Alec Baldwin's ongoing meltdown in New York magazine: Let's all look away

The "30 Rock" star justifies himself endlessly for antigay speech he claims he never said -- or that he forgot

Published February 24, 2014 4:40PM (EST)

Alec Baldwin         (Reuters/Mark Blinch)
Alec Baldwin (Reuters/Mark Blinch)

Alec Baldwin, the "30 Rock" star and host of a short-lived MSNBC show, has published an essay on his purported retirement from public life in New York magazine. If history is guide, this won't stick.

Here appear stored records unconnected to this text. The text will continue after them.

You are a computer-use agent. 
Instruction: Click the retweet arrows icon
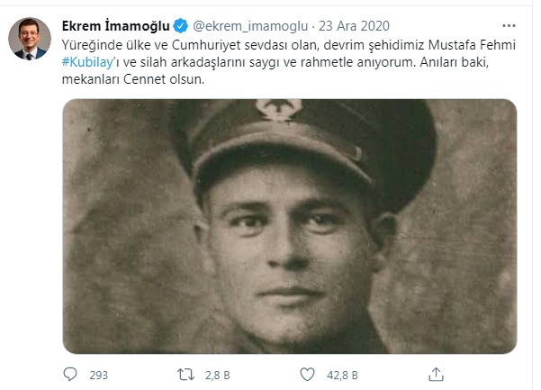[x=185, y=375]
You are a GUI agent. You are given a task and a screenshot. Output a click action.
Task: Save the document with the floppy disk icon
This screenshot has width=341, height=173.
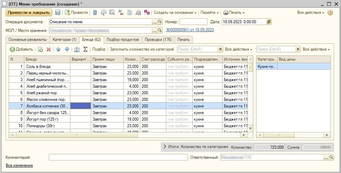[x=58, y=12]
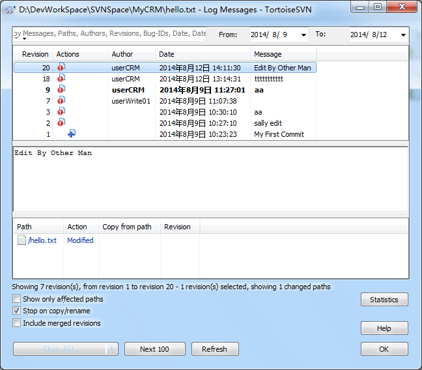Click the TortoiseSVN title bar icon
The height and width of the screenshot is (370, 422).
10,10
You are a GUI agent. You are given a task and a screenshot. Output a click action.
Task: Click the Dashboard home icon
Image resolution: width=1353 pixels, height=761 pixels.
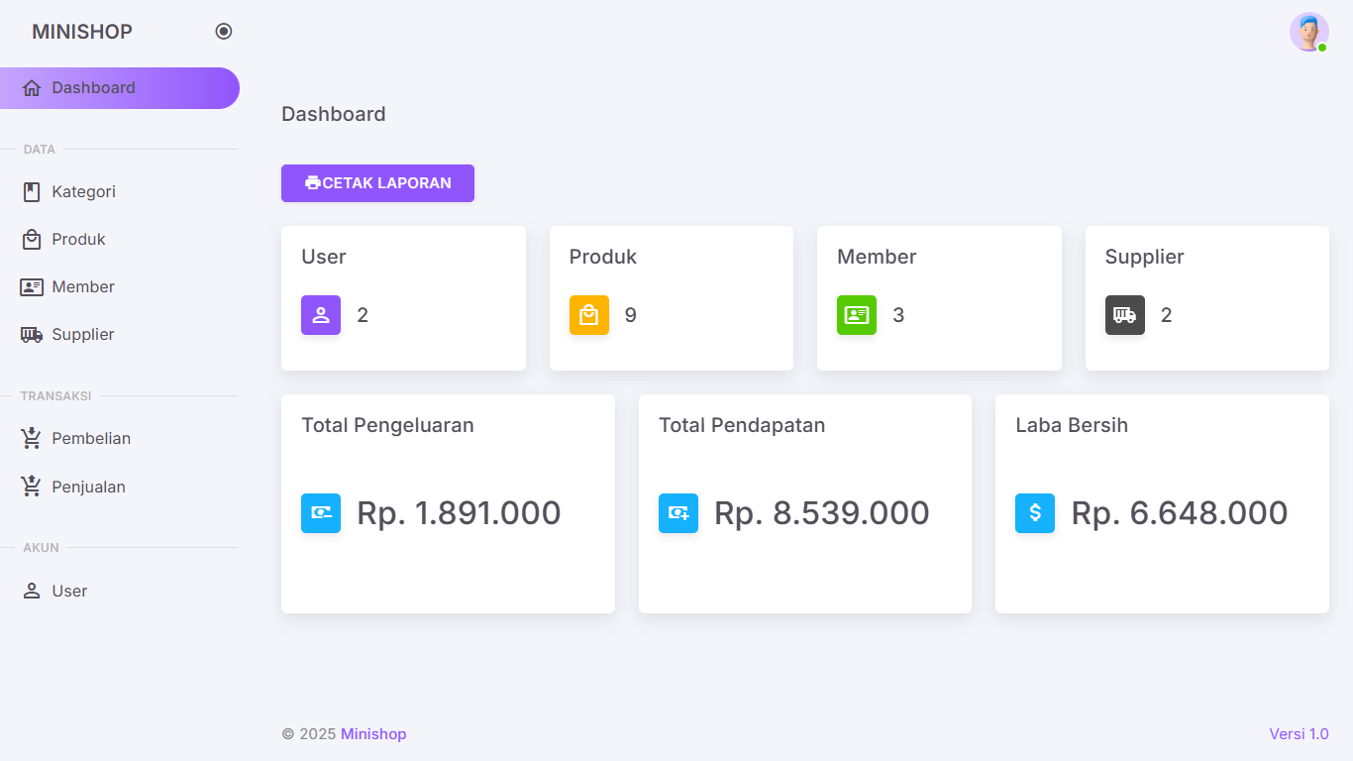[32, 88]
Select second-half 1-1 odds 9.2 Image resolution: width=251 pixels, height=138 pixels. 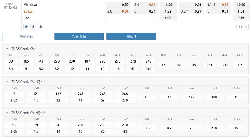click(169, 128)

That's because, over and over, Baldwin has hinted that he's once-and-for-all done with the public eye. In 2008, Baldwin told the New Yorker that he was prepared to quit acting, saying:

It’s getting to that point where there’s just something else I want to do. I don’t know what it is. I’m tired of being somebody else. I spend the waking hours of my life saying things that other people think and say and do. And behaving as someone else. I’m tired of it. I want to be me! I want to be myself!

In 2013, having made a number of movies since 2008, Baldwin told Vanity Fair he wanted to quit acting:

I’d love to if I could, yeah. That would be the greatest thing in the world.

What differentiates Baldwin's 2014 declaration from his 2013 and 2008 ones is that he is speaking, now, about retiring from life in the public eye, rather than from acting. He wants to continue to act, but to retire from his offstage words and actions having any repercussions.

Baldwin's essay is shockingly narcissistic, the cri de coeur of a person who was told he was wrong for the first time far too late in life. Those who believe he called a photographer a "faggot" and who believe that his admitted use of the term "toxic little queen" was antigay? They're the "Gay Department of Justice," people like "one young man, an F-to-M tranny" in Baldwin's telling, who don't know how sensitive the actor really is. Those who were aware of the imbroglio between Baldwin and Shia LaBeouf that led to LaBeouf quitting the play in which they were to costar don't realize that Baldwin's particular process hinges on not learning his lines, while LaBeouf rudely insisted on learning his. Those who agreed with MSNBC's decision to sack Baldwin after his antigay comments don't know that Baldwin doesn't respect anyone who works at MSNBC anyway, and that the producers didn't understand the higher level on which Baldwin was operating, and, again, he never said "faggot" in the first place ...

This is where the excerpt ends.